Um 0315 (!) ging unser Bus nach Antalya. Und das war der Haken an der Sache: Wir mussten wieder nach Hause!!! Mit verweinten Augen schleppten wir uns durch den Flughafen, den sauteuren Burgerking (Menü: 16.- +) und betraten die desolat wirkende Onur-Air-Maschine, bei der die Sitze auseinander fielen und die Deckenverkleidung herabhing (kein Scheiß!).

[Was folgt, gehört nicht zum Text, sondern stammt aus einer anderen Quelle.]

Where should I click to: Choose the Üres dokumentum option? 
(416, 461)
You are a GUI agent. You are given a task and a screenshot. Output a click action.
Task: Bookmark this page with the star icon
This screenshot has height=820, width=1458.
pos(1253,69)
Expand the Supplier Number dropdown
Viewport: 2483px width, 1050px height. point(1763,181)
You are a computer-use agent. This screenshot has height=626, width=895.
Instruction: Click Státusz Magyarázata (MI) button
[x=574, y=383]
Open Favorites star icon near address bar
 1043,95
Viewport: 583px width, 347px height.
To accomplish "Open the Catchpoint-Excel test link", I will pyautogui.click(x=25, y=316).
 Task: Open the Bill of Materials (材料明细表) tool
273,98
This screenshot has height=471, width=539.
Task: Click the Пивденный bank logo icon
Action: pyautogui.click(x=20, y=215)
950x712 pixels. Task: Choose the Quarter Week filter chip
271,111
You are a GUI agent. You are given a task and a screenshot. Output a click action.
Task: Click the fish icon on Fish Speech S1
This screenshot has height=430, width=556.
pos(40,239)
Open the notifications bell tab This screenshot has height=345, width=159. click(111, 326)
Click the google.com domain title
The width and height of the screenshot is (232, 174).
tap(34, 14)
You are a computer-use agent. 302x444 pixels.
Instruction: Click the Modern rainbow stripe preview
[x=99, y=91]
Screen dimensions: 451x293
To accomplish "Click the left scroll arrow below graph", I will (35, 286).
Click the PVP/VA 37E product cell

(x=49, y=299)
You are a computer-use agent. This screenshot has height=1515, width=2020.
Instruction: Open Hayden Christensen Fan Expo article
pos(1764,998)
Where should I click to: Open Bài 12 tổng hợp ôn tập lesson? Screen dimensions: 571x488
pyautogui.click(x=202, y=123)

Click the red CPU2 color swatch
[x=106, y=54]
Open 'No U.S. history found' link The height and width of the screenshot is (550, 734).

Die Heimfahrt war traurig, erschlagen und irgendwie müde, zumal jetzt wieder Arbeit an Abizeitung, -ball, -verabschiedung etc anstand.
Schlusswort: Geil! Geilgeilgeil!!! Sogar unsere superweißen Mitstreiter sind braun geworden, während es in der Heimat schiffte wie die Sau!
Folgende Tipps an die Jahrgänge nach uns:

  1. Es geht nichts, aber auch gar nichts über All Inclusive.
  2. Lasst euch umbuchen.
  3. Je heißer, desto besser. Sonnencreme nicht vergessen!
  4. Fliegen ist geil und tut nicht weh... außer mit Onur-Air.